September 15, 1915, Jessie wrote: “Wiley took Clint and me to town, Thompson’s, and got us sandwiches and dough-nuts. They surely tasted good.” According to Historic-Memphis.com, J. R. Thompson opened his first restaurant in Chicago in 1891, was very successful and expanded throughout the U. S. Within 30 years Thompson’s company had become one of the largest self-service lunchroom chains. In 1915, he opened his first restaurant in Memphis at 11 South Main. Thompson stressed cleanliness, nutrition, quality, and low prices. His motto was: “Eat Thompson’s Way for a Better Day.”
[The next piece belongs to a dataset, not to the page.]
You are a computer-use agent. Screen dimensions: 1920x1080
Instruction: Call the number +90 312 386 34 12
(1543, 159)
Reading a record of day to day life in 1915 Memphis, over two decades before antibiotics were available to the public, I am again reminded how much more fragile life was just 100 years ago. On the 24th of October of that year Wiley was to have had a date with Jessie, but he “…phoned he couldn’t come. His hand is so much worse. They lanced it to-day. Were so afraid it was blood poison. How sorry I am that he is laid up.” Wiley’s hand improved and whatever infection he had, his own immune system beat it. Shortly after Wiley’s episode, what Jessie called the Grippe, or the flu, was beginning to spread among Jessie’s friends. On December 14th she mentioned that Clara had “La Grippe.” On December 15 Doug became ill. Then Wiley came down with the flu on December 20, followed by Sadie and Virginia Yerger on December 22nd. A few years later the Spanish Flu pandedemic of 1918 would kill 50 million people, or 3 to 4% of the world’s population at the time. The outbreaks of influenza in France, the UK, Norway, Germany and the USA in the years 1915 to 1917 may have been early manifestations of the so-called Spanish Flu (Early herald wave outbreaks of influenza in 1916 prior to the Pandemic of 1918 ). That incarnation of the influenza virus was especially deadly for the young and otherwise healthy.
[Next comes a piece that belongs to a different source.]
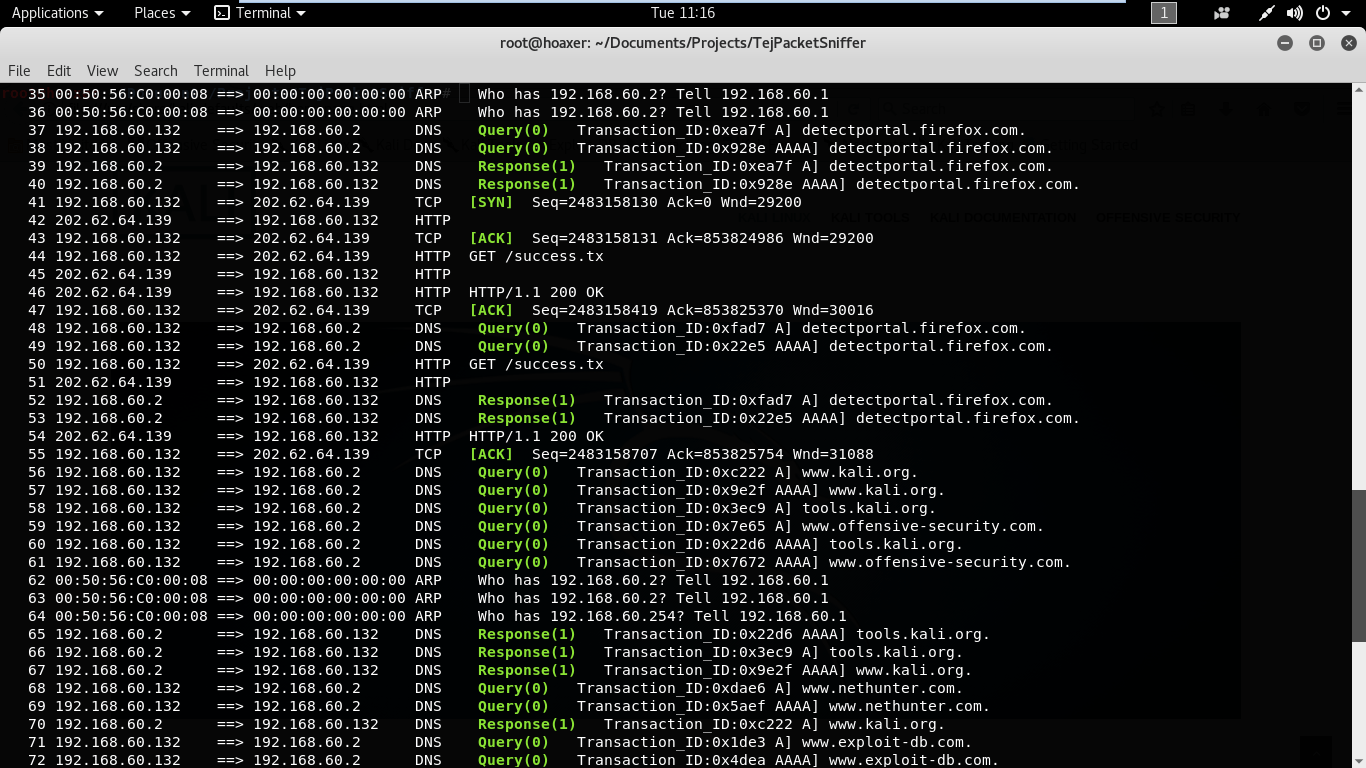Click the clock showing Tue 11:16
On January 3, 1916, Jessie went to a vaudeville performance at the Orpheum and saw the Marx Brothers. As she says, “The show was dandy. The Four Marx brothers in Home Again were remarkably clever. One could certainly play a harp.”
And finally, lovers. My last post Boyfriends, 1915 left out a very important person – Richard Armistead. As Jessie writes in her diary on January 2, 1916, Richard was her “first real sweetheart.” They started dating in 1909, and in all that time he went with no other girls. Here is the last part of her diary entry for January 2, 1916: “Had a late date with Richard. The dear boy is more in love than ever before. Says he will never change. Every few minutes he says, ‘You know I’m a fool about you.’ He doesn’t talk very much. When I’m with him I’m perfectly happy, forget most every-thing else in the world. He plays the part of a lover so wonderfully. He said, ‘God pity me if it’s possible for me to love you any-more.” I left Richard out of the Boyfriends post because he disappeared from Jessie’s life for months at a time. Then they would go out and Jessie would seem so in love, then they would have a blowup and Jessie would say she never wanted to see him again. There was something that prevented Jessie and Richard from having a consistent romantic relationship, but she never says in her diary what that is. He swore to Jessie that no other woman would ever interest him, and it appears from looking for his death records, that Richard died in 1937 having never married. That’s sad. But I also know that my grandmother Jessie kept Richard’s name card and his picture in a beautiful gold jewelry box that I inherited, and that he gave Jessie for Christmas in 1912.